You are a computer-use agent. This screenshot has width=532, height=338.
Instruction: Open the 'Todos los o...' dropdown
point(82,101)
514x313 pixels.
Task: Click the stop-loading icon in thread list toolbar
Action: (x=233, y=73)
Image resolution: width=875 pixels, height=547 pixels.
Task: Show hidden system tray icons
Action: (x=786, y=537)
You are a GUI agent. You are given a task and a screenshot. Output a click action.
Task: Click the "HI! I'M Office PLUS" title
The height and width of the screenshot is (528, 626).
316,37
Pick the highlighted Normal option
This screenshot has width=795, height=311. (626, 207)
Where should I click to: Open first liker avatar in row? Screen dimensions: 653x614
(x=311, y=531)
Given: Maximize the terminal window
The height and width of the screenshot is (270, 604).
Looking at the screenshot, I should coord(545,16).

★ ★ ★ ★ ★

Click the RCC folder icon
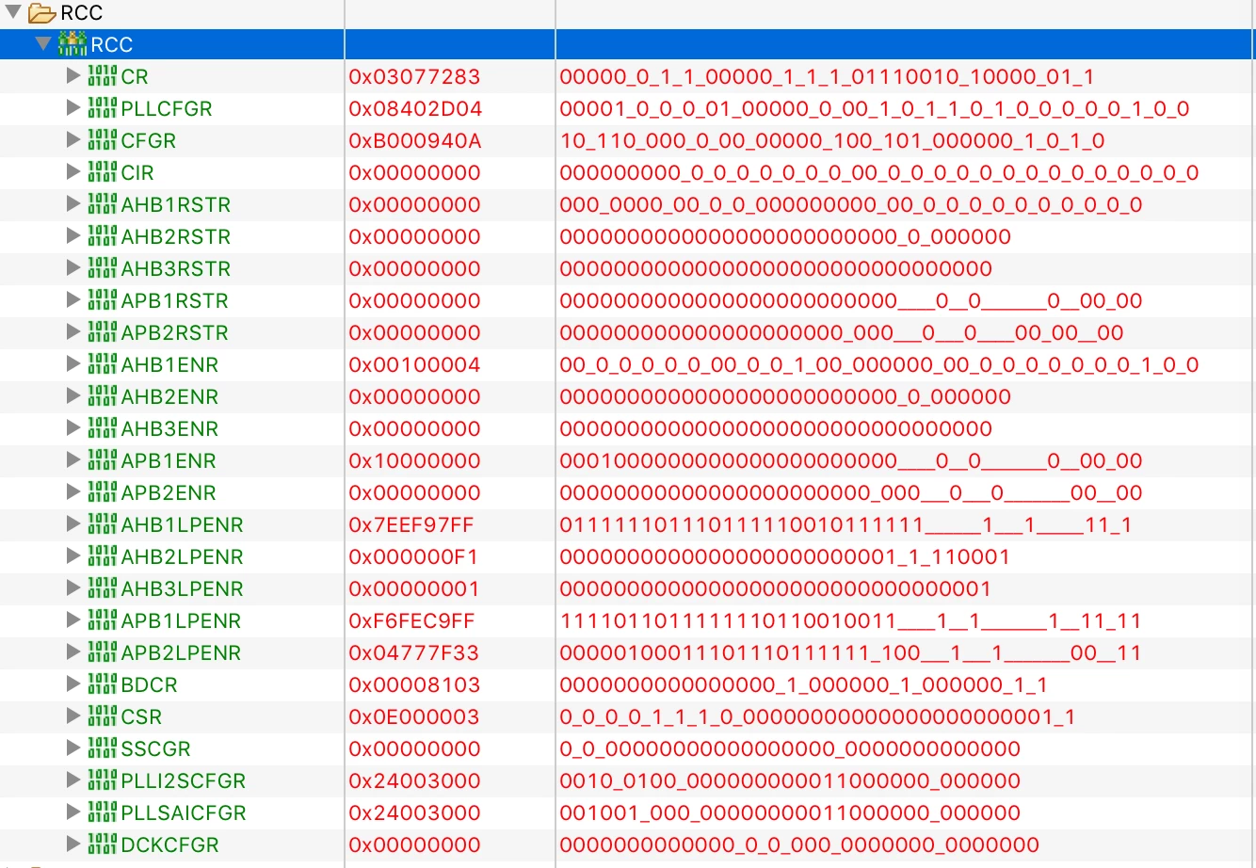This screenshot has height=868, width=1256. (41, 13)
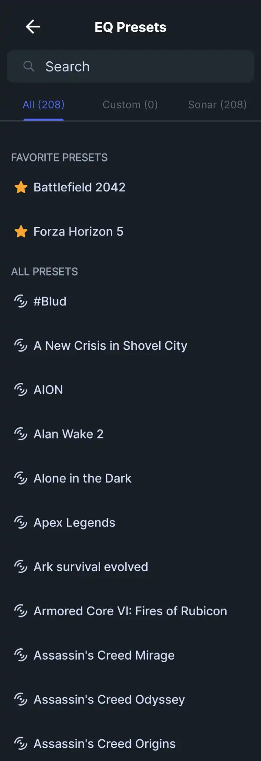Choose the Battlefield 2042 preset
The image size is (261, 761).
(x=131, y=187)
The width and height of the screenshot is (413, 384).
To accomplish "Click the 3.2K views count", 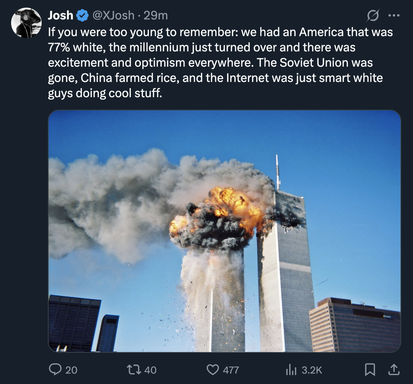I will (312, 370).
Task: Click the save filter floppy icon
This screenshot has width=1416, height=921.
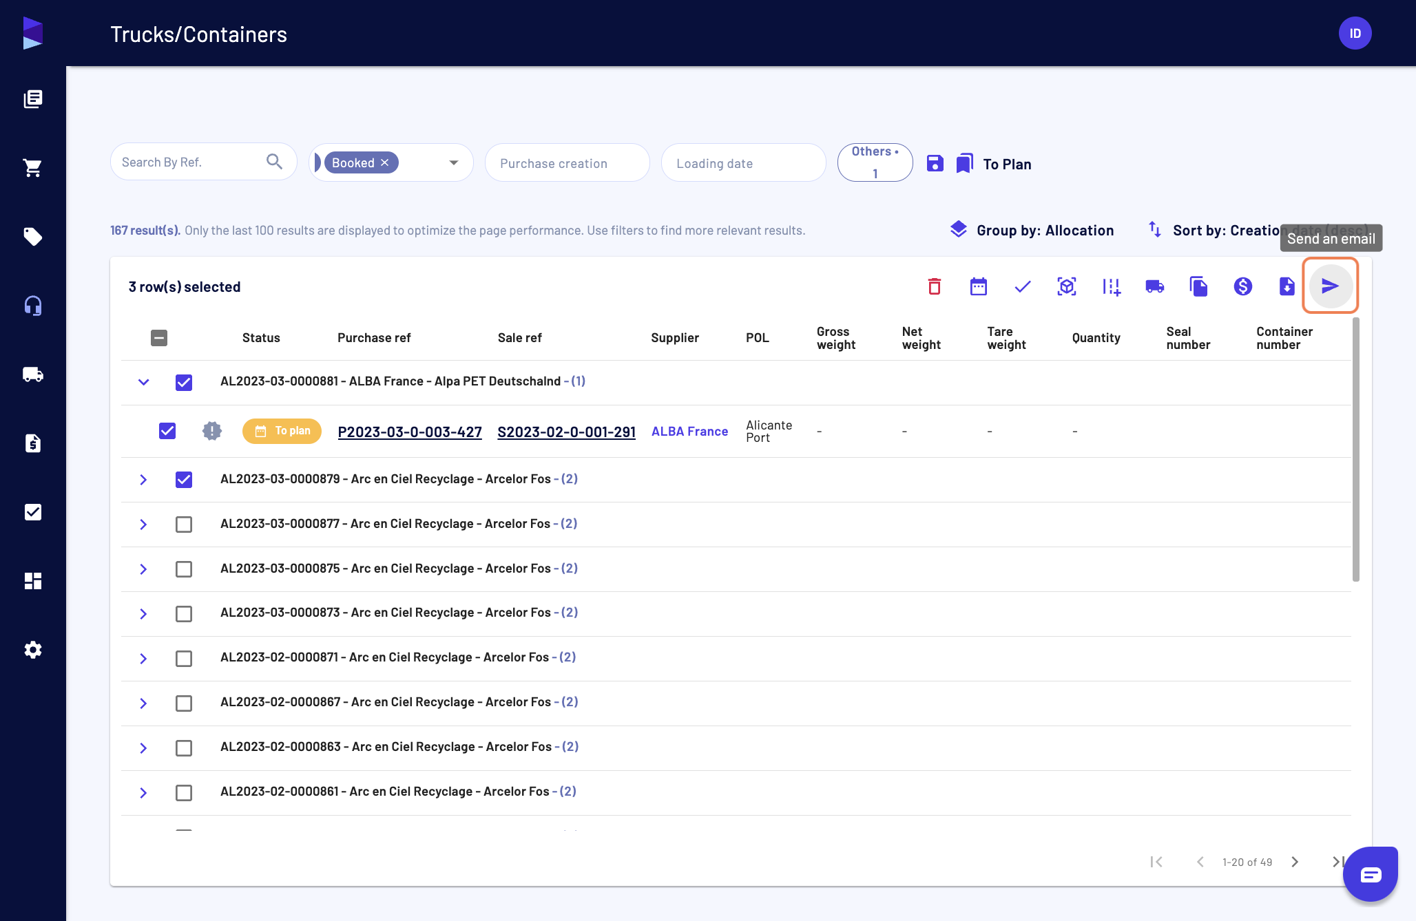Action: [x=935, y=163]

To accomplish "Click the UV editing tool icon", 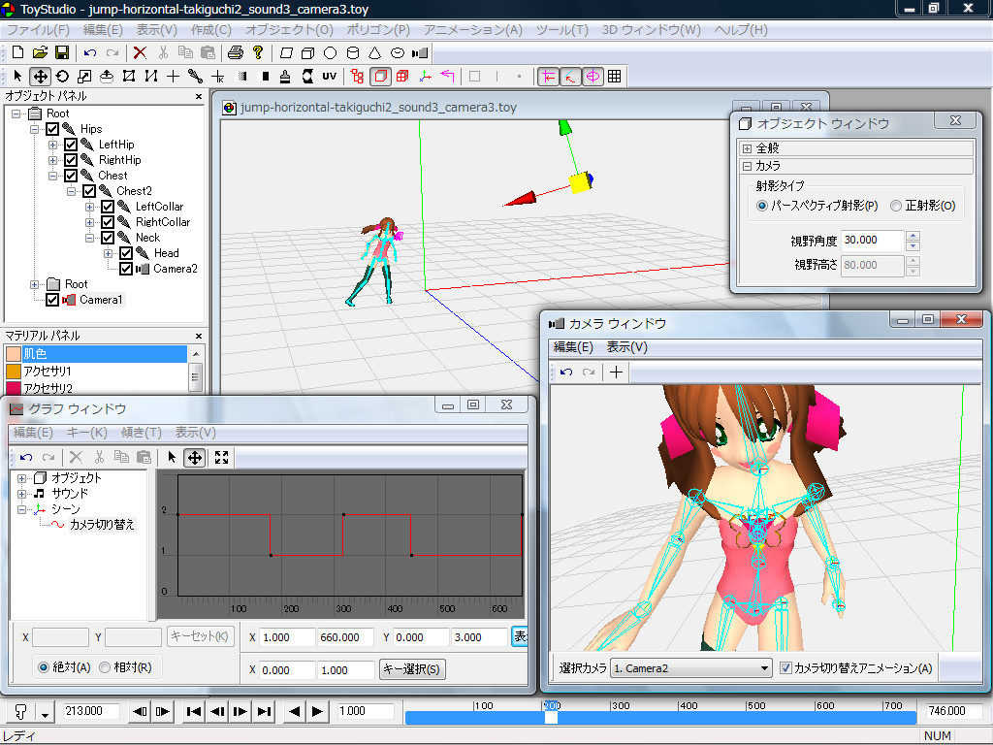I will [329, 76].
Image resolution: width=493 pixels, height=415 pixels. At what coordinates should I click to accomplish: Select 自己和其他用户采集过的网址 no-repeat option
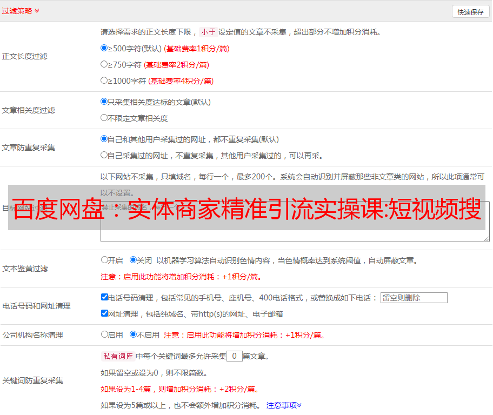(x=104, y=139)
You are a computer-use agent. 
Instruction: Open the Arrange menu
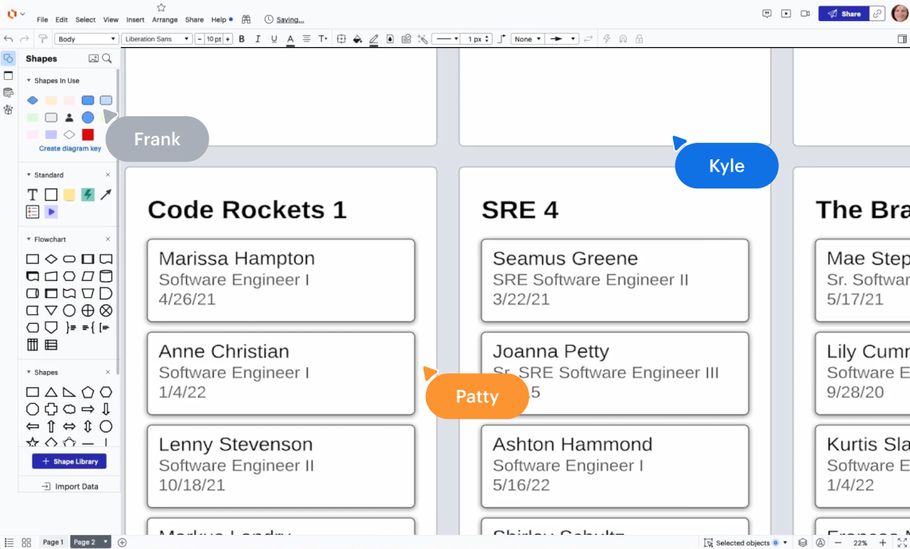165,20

★ ★ ★ ★ ★

§ Exercise
Return each line of the data where the word "agent" appears.

§ Task result
You are a computer-use agent. This screenshot has width=532, height=338.
You are a GUI agent. You are given a task and a screenshot. Output a click action.
You are a computer-use agent. 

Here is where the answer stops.